Text passage:
Total phenolic content and antioxidant activity of LS-HDF noodles

Table 2 summarizes the results of the total phenolic content and antioxidant activity of LS-HDF noodles. The total phenolic content (mg/g dry powder) of LS-HDF noodles was 0.144 ± 0.002. DPPH radical scavenging activity (μmol Trolox/g dry powder) of LS-HDF noodles was 0.416 ± 0.003. The ORAC values (μmol Trolox/g dry powder) of LS-HDF noodles was 2.209 ± 0.098.

Table 2:  Total phenolic content and antioxidant activity of LS-HDF noodles.

Effect of LS-HDF noodles on blood glucose levels in SDT-fr Results in SDT-fr study are shown in Figure 1. No significant differences were seen in food intake between group I and group II (Figure 1A), and no deaths or abnormalities were observed in group II. The calories of food intake of group II were significantly lower (p< 0.01) than those of group I (Figure 1B). The blood glucose levels of group I increased with time and showed a marked rise on day 14. However, the blood glucose levels of group II remained stable for 28 days (Figure 1C). Body weight of both groups increased with time, but these levels significantly differed between groups I and II from day 21 (Figure 1D). The HbA1c level of group II tended to be lower than that of group I after 28 days (Figure 1E). The GA levels of group II were significantly lower (p< 0.01) than those of group I (Figure 1F).

Supplied records:

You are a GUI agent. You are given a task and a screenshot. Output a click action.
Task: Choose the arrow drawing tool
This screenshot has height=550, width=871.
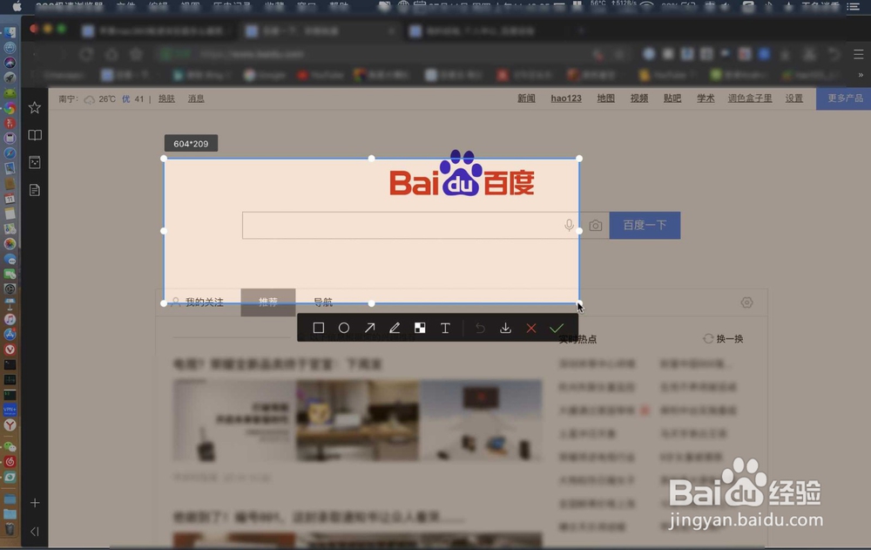pyautogui.click(x=369, y=329)
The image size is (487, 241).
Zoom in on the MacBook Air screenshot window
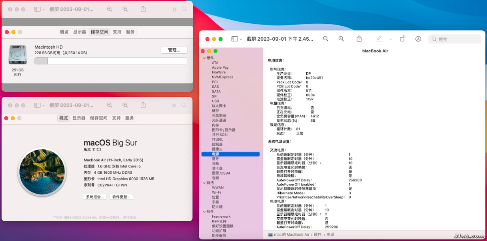(x=341, y=39)
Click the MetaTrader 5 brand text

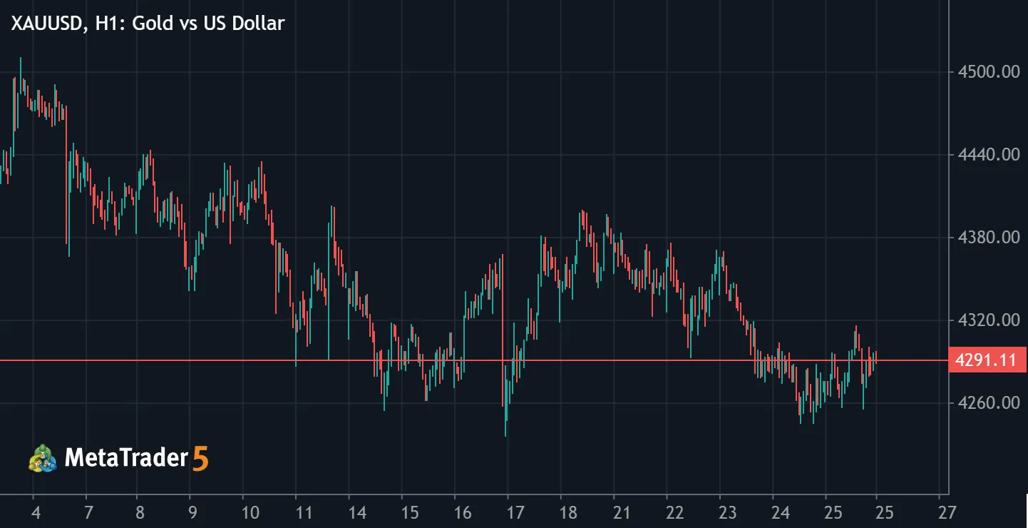(137, 458)

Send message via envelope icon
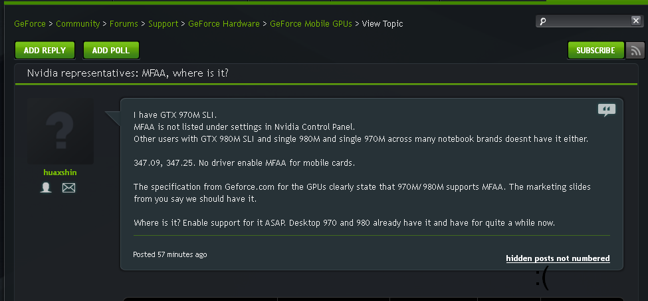coord(68,188)
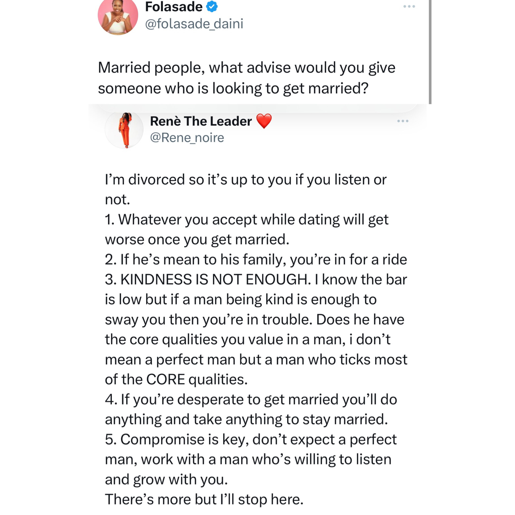Open Renè The Leader's profile picture
This screenshot has width=515, height=515.
[x=124, y=130]
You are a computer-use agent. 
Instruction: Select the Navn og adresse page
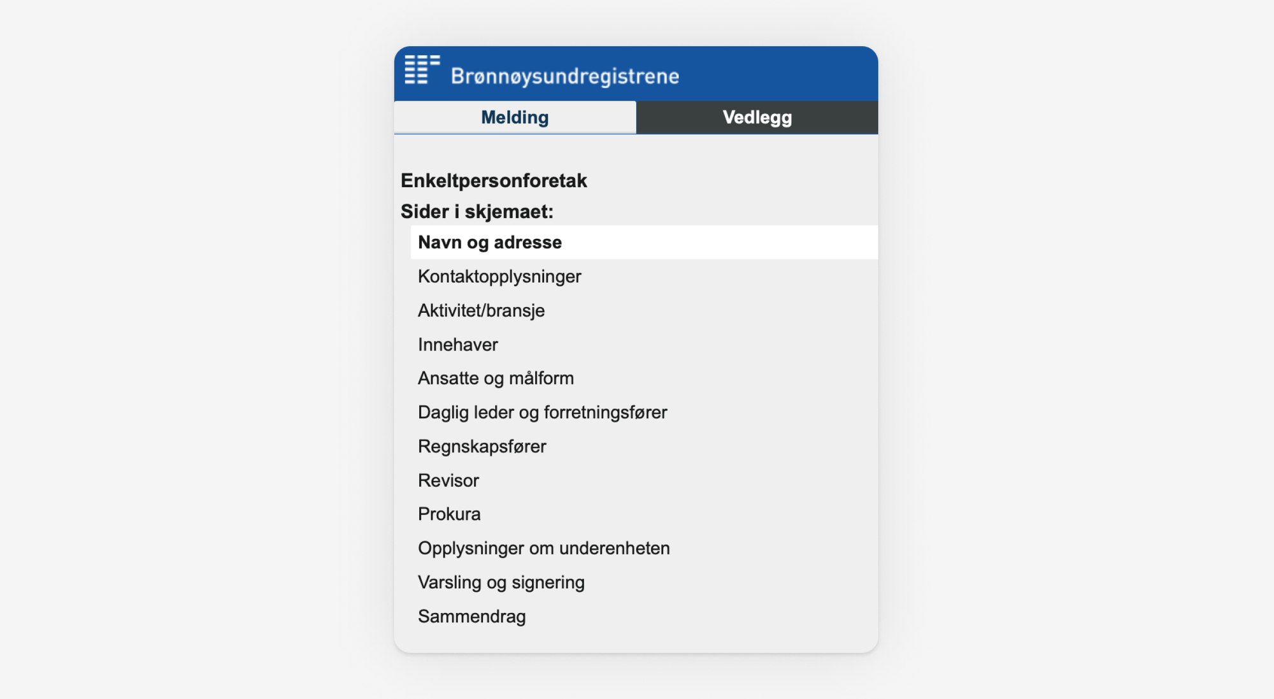click(489, 242)
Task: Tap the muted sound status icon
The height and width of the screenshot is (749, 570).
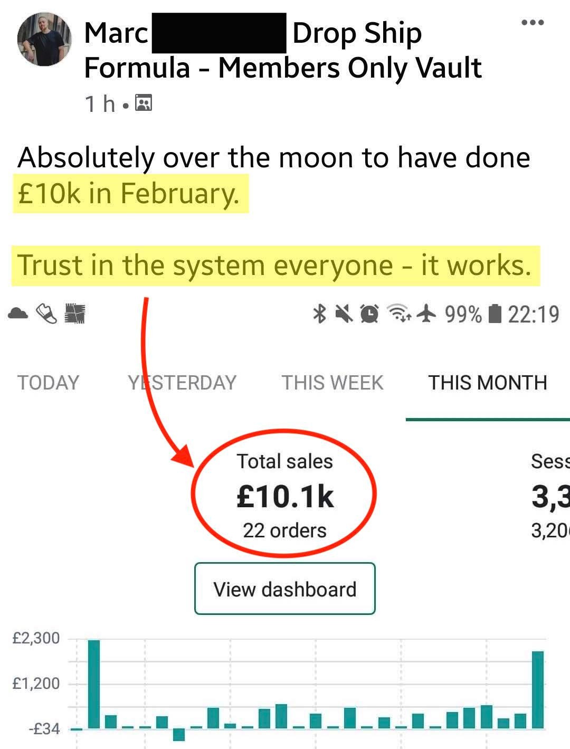Action: [344, 315]
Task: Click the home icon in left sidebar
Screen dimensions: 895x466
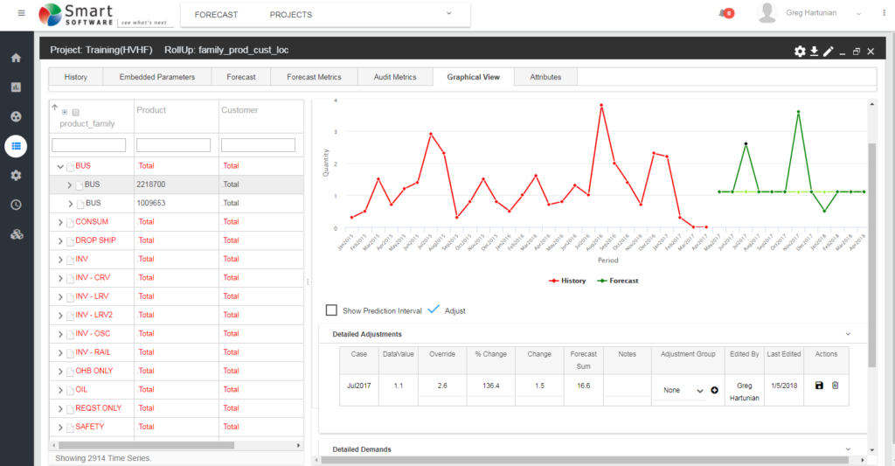Action: tap(16, 58)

Things to do:
• a. According to the passage on LS-HDF noodles, what was the total phenolic content of LS-HDF noodles?
• b. Rewrite the passage on LS-HDF noodles between "Table 2 summarizes" and "2.209 ± 0.098.", inclusive, replacing "antioxidant activity" with "antioxidative capacity".
• c. List every lettered figure panel that the passage on LS-HDF noodles cites.

Expected results:
• a. It was 0.144 ± 0.002 mg/g dry powder.

• b.
Table 2 summarizes the results of the total phenolic content and antioxidative capacity of LS-HDF noodles. The total phenolic content (mg/g dry powder) of LS-HDF noodles was 0.144 ± 0.002. DPPH radical scavenging activity (μmol Trolox/g dry powder) of LS-HDF noodles was 0.416 ± 0.003. The ORAC values (μmol Trolox/g dry powder) of LS-HDF noodles was 2.209 ± 0.098.

• c. Figure 1A, Figure 1B, Figure 1C, Figure 1D, Figure 1E, Figure 1F